CERSI Collaborators: Peter Noseworthy, MD (Mayo Clinic) (PI), Nihar Desai, MD, MPH (Yale), Karl Nath, MD (Mayo Clinic), Che Ngufor, PhD (Mayo Clinic), Joseph Ross, MD, MHS (Yale), Nilay Shah, PhD (Formerly of Mayo Clinic), Konstantinos Siontis, MD (Mayo Clinic), Xiaoxi Yao, PhD (Mayo Clinic)
FDA Collaborators: David Graham, MD, MPH, David Martin, MD, MPH (no longer at FDA), Rima Izem, PhD (Formerly of FDA), Joo-Yeon Lee, PhD, Mary Ross Southworth, PharmD, Aliza Thompson, MD
CERSI In-Kind Collaborators: University of Michigan- Brahmajee Nallamothu, MD, MPH, and Rajiv Saran, MD, MS, MBBS
Project Start Date: December 2017
Project End Date: March 2023
Regulatory Science Challenge
The FDA has long relied on electronic healthcare data (e.g., data from administrative claims and electronic health records) to examine the safety of drugs once they are on the market. Linking multiple types of electronic health record data to insurance claims may help support examination of a drug’s performance after approval through more comprehensive measurement of medication use, patient demographic and clinical history, and outcomes of interest.
Project Description and Findings
Atrial fibrillation is a disorder in which the heart beats irregularly and blood flow through the heart is abnormal. Atrial fibrillation can lead to strokes. Anticoagulants (blood thinners) can reduce the risk of stroke in patients with atrial fibrillation. Bleeding is a side effect of anticoagulants. The decision to use an anticoagulant to prevent stoke in patients with atrial fibrillation can be complicated by the presence of chronic kidney disease, as poor kidney function increases the risks of both stroke and bleeding and may change the risk-benefit balance of different treatment options. Investigators utilized insurance claims linked to structured data elements from the electronic health record, including laboratory data, to assess the effectiveness and safety of different oral anticoagulant drugs (non–vitamin K antagonist oral anticoagulants [NOAC] apixaban, dabigatran, and rivaroxaban, as well as warfarin) in patients with different levels of kidney function.

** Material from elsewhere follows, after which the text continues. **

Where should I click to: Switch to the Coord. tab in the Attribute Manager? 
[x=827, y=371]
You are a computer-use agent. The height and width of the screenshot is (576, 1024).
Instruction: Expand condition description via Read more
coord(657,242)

This study found that, in routine clinical practice, NOACs were used less frequently than warfarin in patients with reduced kidney function. However, as compared to warfarin, these treatments appear to have similar or better effectiveness and safety across the range of kidney function.
Yao X, Inselman JW, Ross JS, Izem R, Graham DJ, Martin DB, Thompson AM, Ross Southworth M, Siontis KC, Ngufor CG, Nath KA, Desai NR, Nallamothu BK, Saran R, Shah ND, Noseworthy PA. Comparative effectiveness and safety of oral anticoagulants across kidney function in patients with atrial fibrillation. Circ Cardiovasc Qual Outcomes. 2020 Oct 5.
Ngufor C, Yao,X, Inselman JW, Ross JS, Dhruva SS, Graham DJ, Lee JY, Siontis KC, Desai NR, Polley E, Shah ND, Noseworthy PA. Identifying treatment heterogeneity in atrial fibrillation using a novel causal machine learning method. Am Heart J 2023 Jun: 260.